ЧТО СДЕЛАТЬ
a. Ответьте на вопросы по тексту о Лютославском:
(i) В каком году завершилась работа над Третьей симфонией?
(ii) Для каких инструментов написан Двойной концерт 1980 года?
(iii) Какое сочинение стало последним крупным сочинением Лютославского?
b. Допишите текст о Лютославском: продолжите его сразу после последнего предложения.

ТЕКСТ
□ □ □ □ □ □ □

C 1964 года в его произведениях, как справедливо утверждает композитор и музы­ко­вед Кшиштоф Мейер, полностью отсут­ству­­ют следы каких-либо влияний [25, 8] и воз­никает феномен «диалектического напряже­ния между традицией и современно­стью» [6, 208]. В 1960-е годы Лютославский создал уникальную двухчастную форму и реа­­лизовал ее в разных драматургических воплощениях, а в 1980–1990-е годы преоб­ра­зо­вал в новых вариантах. В последние че­тыр­надцать лет жизни — поздний период творчества — композитор вновь выступил с оригинальными идеями: концепцией «цепной» формы и авторской системой звуковысотной организации в сфере гармонии и контра­пункта.

В 1983 году завершилась более чем десятилетняя работа над Третьей симфонией. Лютославский не только реабилитировал само понятие симфонизма в западноевропейской музыке, но и значительно обновил его, обозначив новые перспективы развития.

В последнее десятилетие жизни му­зыкаль­­ный язык композитора еще более прояс­нил­ся. В оркестровой фактуре повышается роль камерности и находок в области инструментальных красок, причем последние понимаются художником также традиционно (близко к тембровым «ощущениям» Дебюсси), то есть сенсуально, но не сонористически. Подчеркнуть этот момент важно, ибо в некоторых отечественных публикациях о композиторе эти категории спутаны и Лютославского порой причисляют к сонористам.

В этот период в его творчестве преобладают концертные жанры: Двойной концерт для гобоя, арфы и камерного оркестра, 1980; «Grave: Метаморфозы для виолончели и струнного оркестра», 1982; «Chain 1» для 14 инструменталистов, 1983; Партита для скрипки и фортепиано, 1984 (оркестровая версия, 1988); «Chain 2: Диалоги для скрипки с оркестром», 1985; «Chain 3» для оркестра, 1986; Концерт для фортепиано с оркестром, 1988. Тяготение к концертности и камерности напрямую связано с созданием нового комплекса выразительных средств — выше­упо­мянутой «цепной» формы, уже не 12-звуковой, а иначе структурированной гармонии3, новых типов фактуры, позволяющих разъ­единить мелодическую и сопровождающие линии). И если в сочинениях Лютославского 1960-х годов все оркестровые линии составляли единый, нераздельный фактурный пласт, произошедшее позже разделение на мело­дию и сопровождение вовсе не означало возврата к традиционным моделям, а как бы заново формировалось в новой системе звуковысотности.

В русле упомянутой «цепной» формы, продемонстрированной в сочинениях с со­от­ветствующим названием «Chain» (см. об этом [5; 21]), композитор разрабатывал особый тип музыкальной фактуры, названный им «много­событийным», который будет рассмотрен далее при анализе Четвертой симфонии (1990–1992). Эта симфония стала последним крупным сочинением Лютослав­ского. Скрипичный концерт, над которым он работал даже в госпитале перед смертью, композитор запретил завершать.

□ □ □ □ □ □ □

ИСХОДНЫЕ ДАННЫЕ
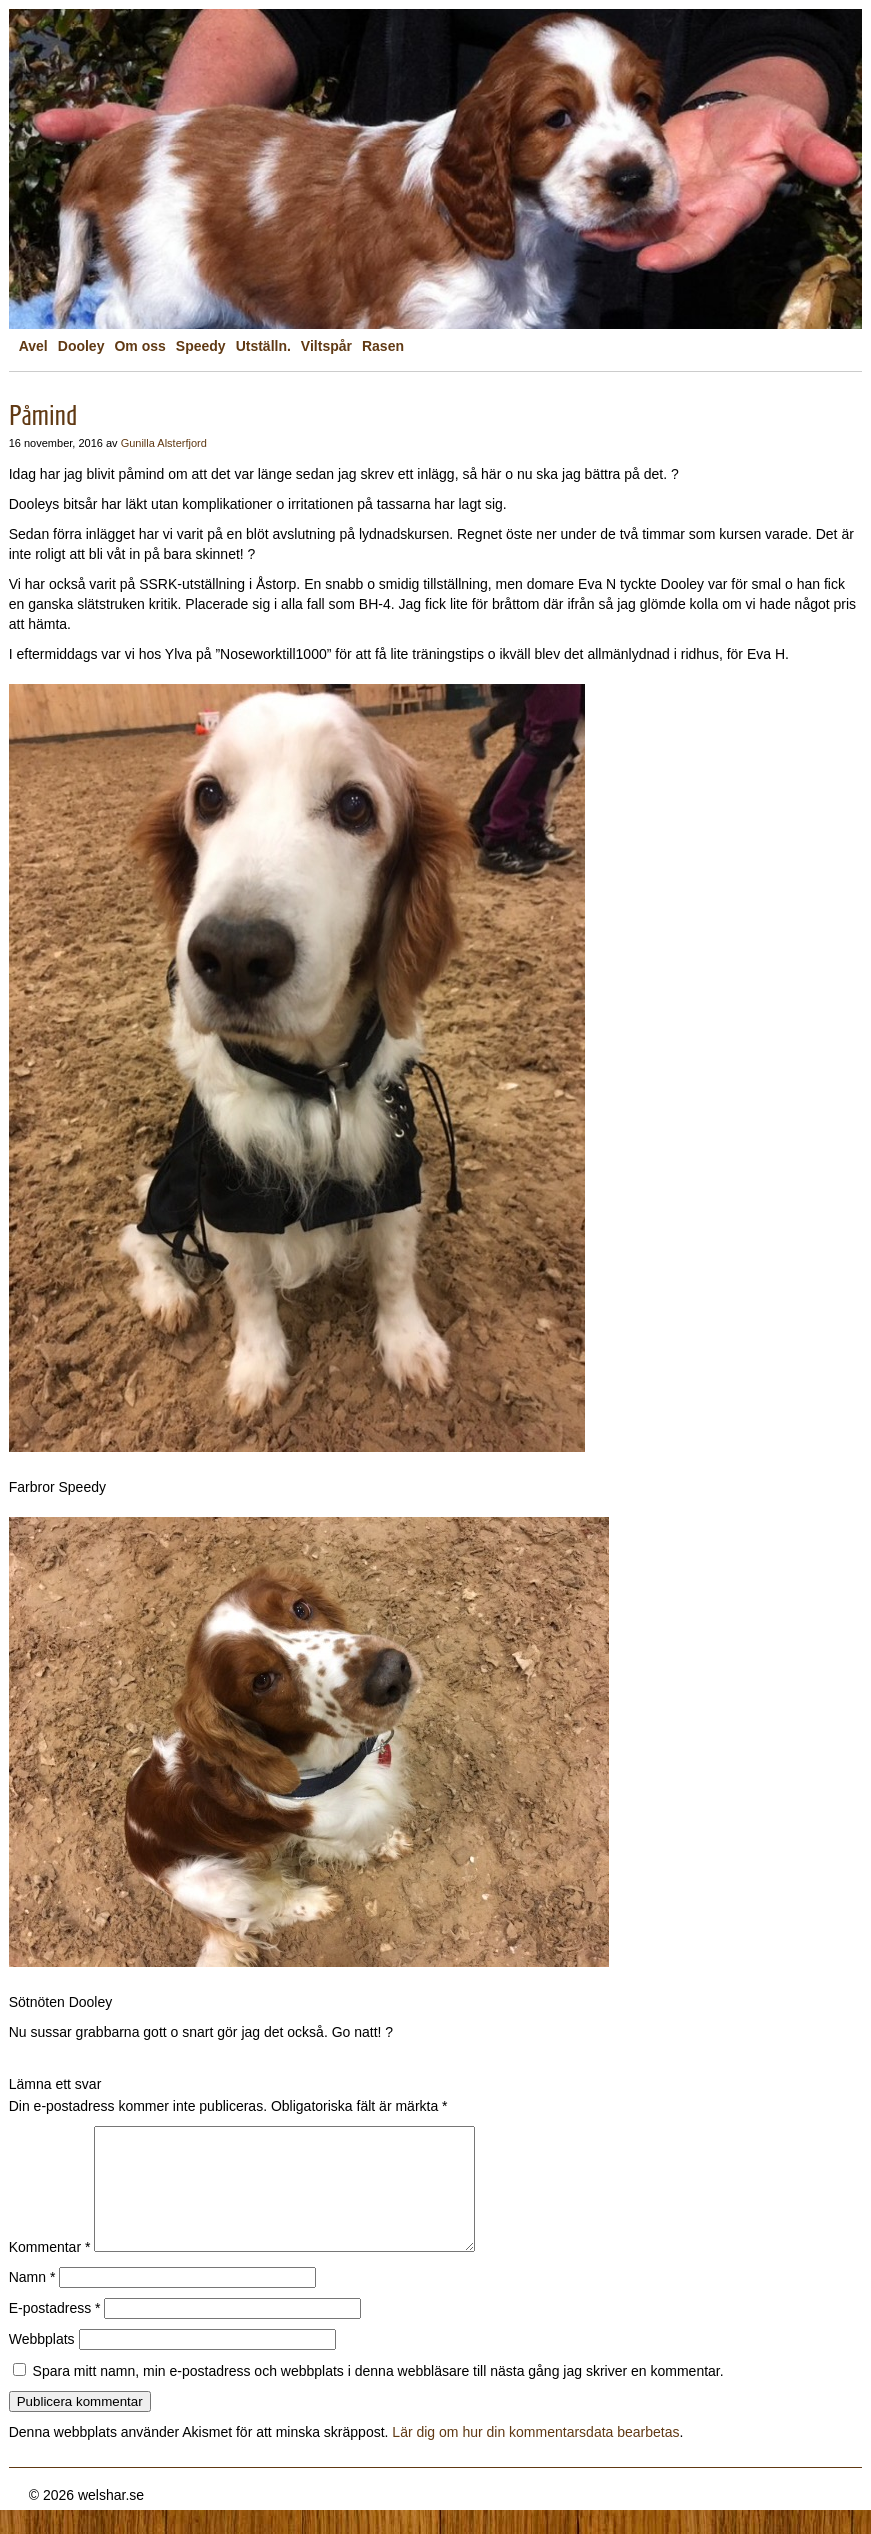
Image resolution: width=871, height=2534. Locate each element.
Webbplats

□ □ □ □ □ □ □

ОТВЕТЫ ПО ЗАДАНИЯМ
a.
(i) В 1983 году.
(ii) Для гобоя, арфы и камерного оркестра.
(iii) Четвертая симфония (1990–1992).

b.
 

Лютославский о своей творческой мастерской: поэтика, эстетика, язык

О влияниях

Сам композитор признавал воздействие на свое искусство Баха (как мастера полифо­нии), Гайдна, Бетховена, Брамса, Шопе­на (в плане становления симфонизма и дра­матургии), Дебюсси, Равеля, Бартока (в об­ласти выстраивания звуковой ткани и коло­­ристи­ки), раннего Стравинского, Рус­селя (последнего — как соединявшего эстетику неоклассицизма с симфонизмом), Кейджа (его Фортепианный концерт натолкнул Лютославского на создание собственной алеаторики). Некоторые исследователи отмечают влияния (на мой взгляд, несущественные) Прокофьева, Берга, Вареза, Шимановского. Главной же творческой фигурой для Люто­славского, несомненно, был Барток: «Изуче­ние наследия Бартока — один из принци­пи­­альных уроков, данных большинству компо­зиторов моего поколения» (1964) [16, 8]. Следы этих влияний заметны главным образом в творчестве конца 1930-х — конца 1950-х годов, в дальнейшем ни о каких воздействиях речи не идет.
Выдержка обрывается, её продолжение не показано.